How to generate a Sample Sheet from sample/index data in BaseSpace

If you are using BaseSpace for sample entry but demultiplexing your data manually, you may have been frustrated that there is no facility to download your sample names and index tag data from BaseSpace as a sample sheet. This means you have to enter the same data twice – with the possibility of errors creeping in especially for large projects with many samples and dual index tags.

We have found a way to avoid typing the same information twice and instead fetch the sample names, index ID’s and index tag sequences from BaseSpace straight to a sample sheet. This saves a huge amount of time for large projects with many samples.

Log in to BaseSpace, and navigate to the ‘Libraries’ page within the ‘Prep Libraries’ tab.

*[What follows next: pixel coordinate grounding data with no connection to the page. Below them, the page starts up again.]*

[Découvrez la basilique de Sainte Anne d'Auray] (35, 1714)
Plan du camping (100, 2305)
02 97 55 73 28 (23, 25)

Each line is a set of libraries with complete information on index names and tag sequences. Clicking a set of libraries will bring up the following screen – this example has 24 samples with TruSeqLT tags (only 7 are visible without scrolling down the list).

libraries_for_export

Clicking the ‘EXPORT’ button will download a comma separated file (csv) that can be opened in Excel. This file has all the sample names, index ID’s and index sequences (but not in quite the correct format to paste into a sample sheet).

excel_for_export

Open the file in Excel, select the entire Index1 Column and click the ‘Text to Columns’ function (under the ‘Data’ menu in Excel). Choose the ‘Delimited’ option, then tick ‘Other’ and enter a hyphen (-) in the box. This will split the Index1 Column into two, with the name of the Index and the actual Tag sequence in two separate columns, as below.

excel_for_indexes

If using dual indexing (e.g. TruSeqHT or NexteraXT) then do the same for the second column with Index 2 to split the index2 names and sequences into two separate columns.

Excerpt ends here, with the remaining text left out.